El conflicto sociopolítico artificial de 2018 causó a Nicaragua muchos daños en todos los órdenes de la sociedad, lo peor fue la pérdida de vidas humanas y lesiones físicas y sicológicas a personas inocentes.
Por Alfonsa Goicoechea
La economía nacional sufrió gran deterioro y afectaciones graves a los programas e inversiones públicas y privadas que por más de una década venían alcanzando resultados sorprendentes en la región, como consecuencia fue obligatorio hacer profundos recortes al presupuesto nacional a fin de redistribuir las deterioradas recaudaciones de impuestos en la reparación de los destrozos vandálicos y continuar las inversiones, entre ellas el financiamiento a las universidades públicas, que la Constitución Política instituye en el 6% del presupuesto nacional. Desde abril de 1990, durante todo el periodo de los gobiernos neoliberales se desobedeció ese precepto, las consecuentes protestas y reclamos verdaderamente pacíficos fueron sometidos a violenta represión policial, varios miembros de la comunidad universitaria sufrieron muerte, lesiones y arresto.
La Ley de Autonomía de las Instituciones de Educación Superior, ley 89, aprobada por el gobierno revolucionario en el año 1990 en cumplimiento del mandato cunstitucional establece la lista de las casas de estudio miembros del Consejo Nacional de Universidades que deben recibir el financiamiento estatal, la mayoría de ellas son instituciones públicas, pero también se incluyó a dos privadas. Es sabido que una de esas universidades privadas favorecida por el financiamiento estatal, es de carácter internacional y dueña de abundantes recursos propios, son conocidos los altos costos administrativos que ha cobrado siempre en concepto, entre otros de matrícula, colegiatura y gestiones de graduación a sus estudiantes y usuarios de otros servicios que ella mercadea con todo derecho. También es público que desde 2018 ella promueve y alberga a elementos desastabilizadores, pero usa todos los medios posibles a su alcance para reclamar por los recortes presupuestarios inevitables, intentando hacerlos pasar como injustos y revanchistas porque, según sus directivos, afectan a sus estudiantes de escasos recursos patrocinados con los fondos estatales. Implícitamente ella reconoce su actuar subversivo. Actualmente la crisis financiera y económica es mundial, entonces muchos contribuyentes de los impuestos nos preguntamos ¿En qué universo particular privilegiado vive esa institución para creer que no debe alcanzarle la doblemente dura realidad material en la que todos perdimos beneficios?

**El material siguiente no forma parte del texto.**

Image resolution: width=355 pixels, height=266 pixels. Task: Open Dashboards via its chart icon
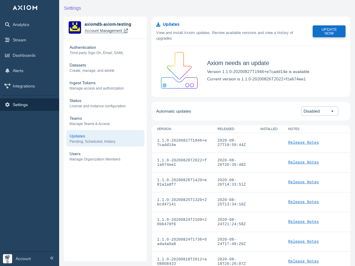[x=7, y=55]
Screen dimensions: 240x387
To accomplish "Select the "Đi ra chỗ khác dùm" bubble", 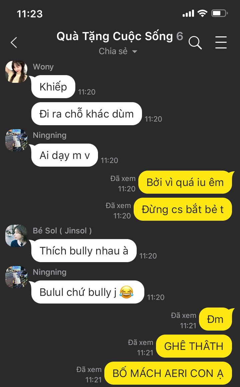I will point(86,114).
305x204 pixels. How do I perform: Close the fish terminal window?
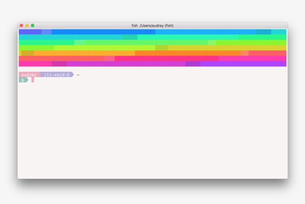[21, 25]
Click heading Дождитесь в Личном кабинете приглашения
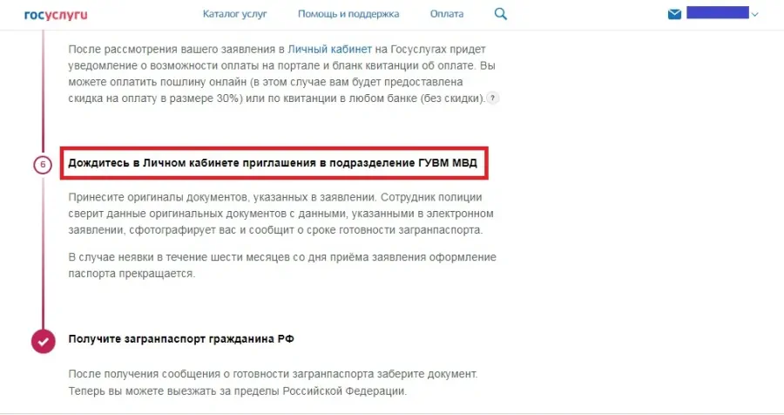The width and height of the screenshot is (784, 415). pyautogui.click(x=273, y=163)
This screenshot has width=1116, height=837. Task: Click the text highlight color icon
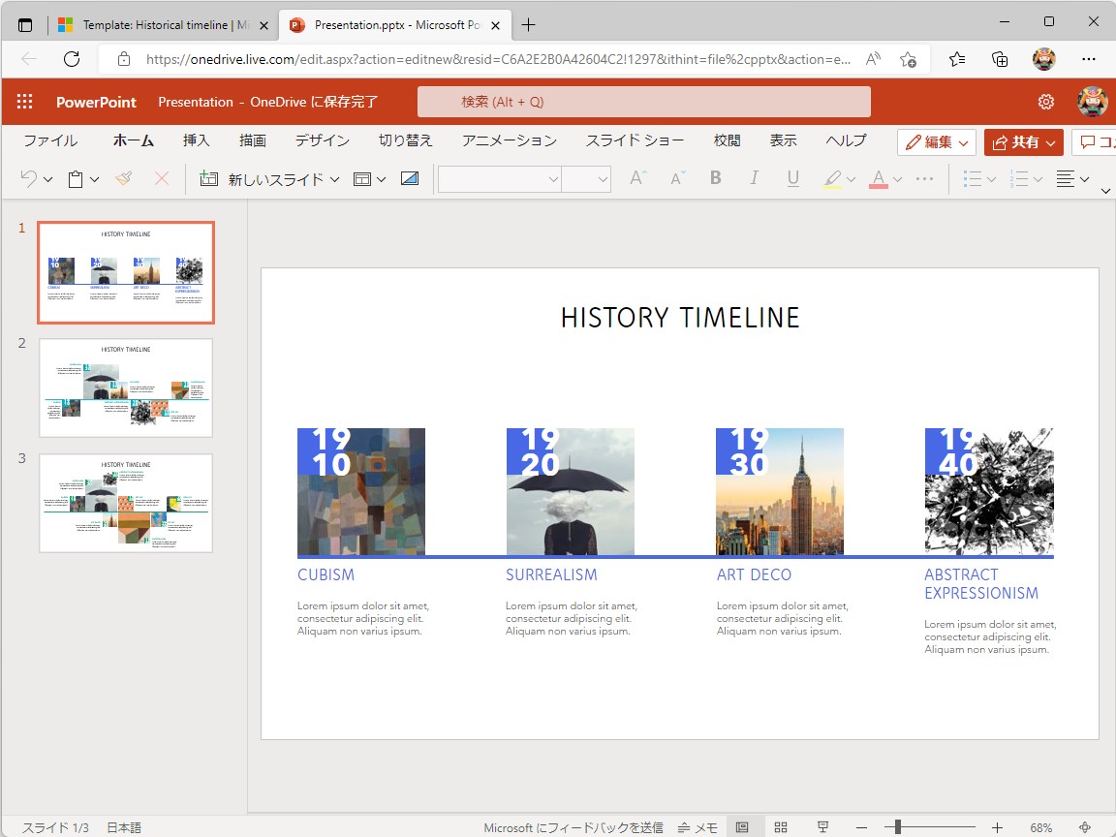[831, 178]
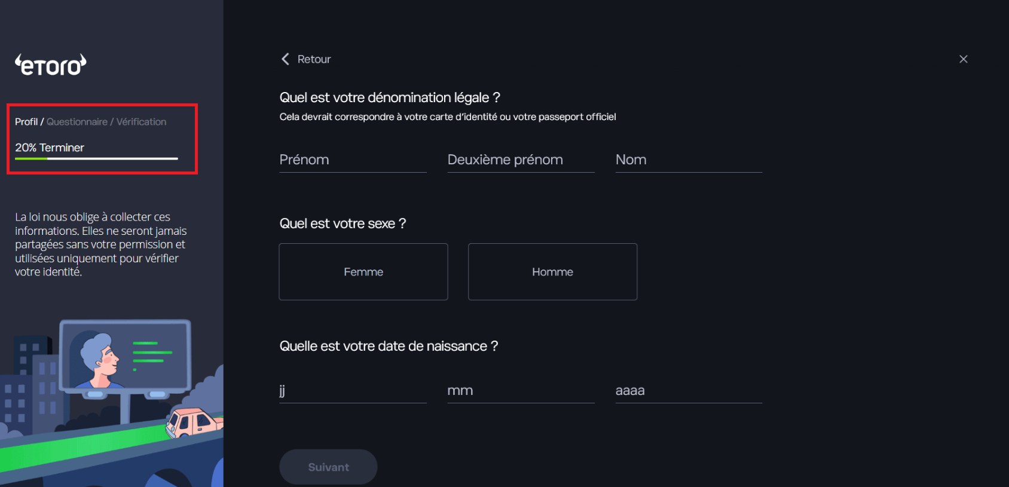Click the back arrow beside Retour

click(x=285, y=59)
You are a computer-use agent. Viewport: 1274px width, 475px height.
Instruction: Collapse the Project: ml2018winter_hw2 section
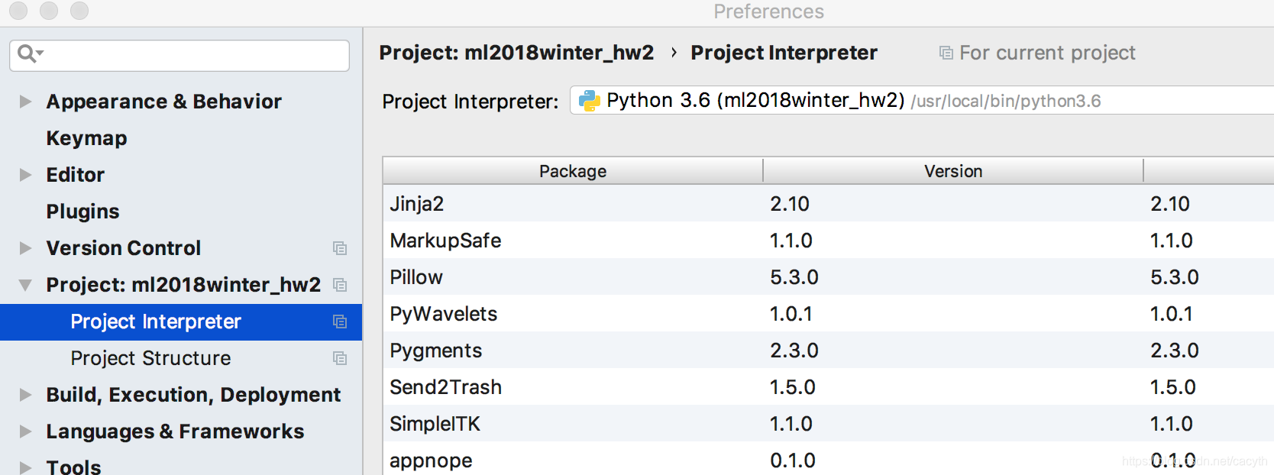pyautogui.click(x=25, y=285)
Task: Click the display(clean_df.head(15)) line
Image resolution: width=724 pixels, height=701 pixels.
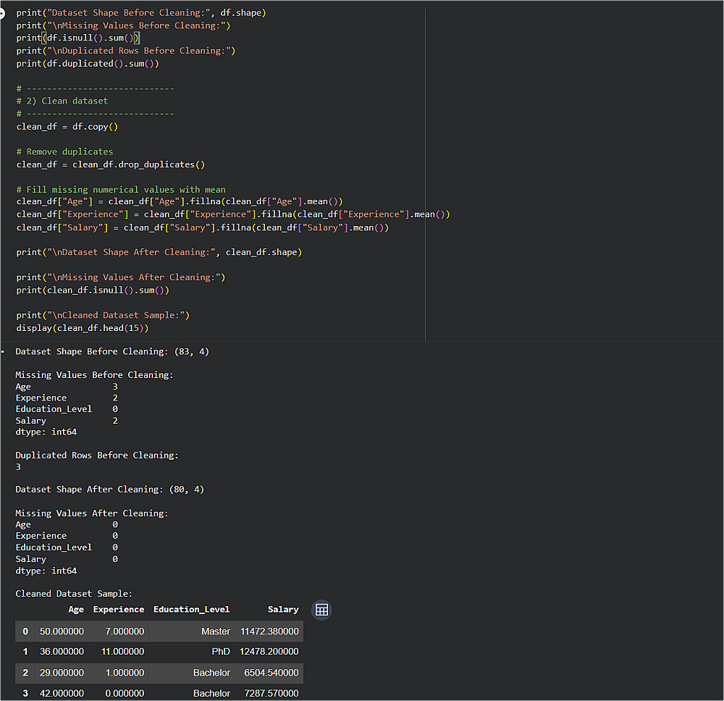Action: (x=83, y=328)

La universidad pública más grande del país y su comunidad universitaria, una de las que acoge a los estudiantes de menor capacidad económica, en 2018 sufrió daños valorados en más de quince millones de dólares en todas sus actividades académicas, científicas, administrativas y patrimoniales, dinero que la sociedad no recuperará, entonces ¿Cómo y por qué mantener las proporciones presupuestarias de antes? El actual gobierno nacional siempre ha tenido vocación por la distribución justa y equitativa de los impuestos, entonces, en aras de la justicia social tiene el deber ineludible de priorizar a los más necesitados dentro de las posibilidades de la crisis, la sociedad lo exige porque la educación es clave para el desarrollo del país.
Otro aspecto con el que seguramente mucha gente estará de acuerdo se resume en la pregunta: ¿A cuenta de qué esa universidad debe seguir recibiendo financiamiento estatal de un gobierno con prioritaria opción por los empobrecidos al que ella sigue intentando derrocar?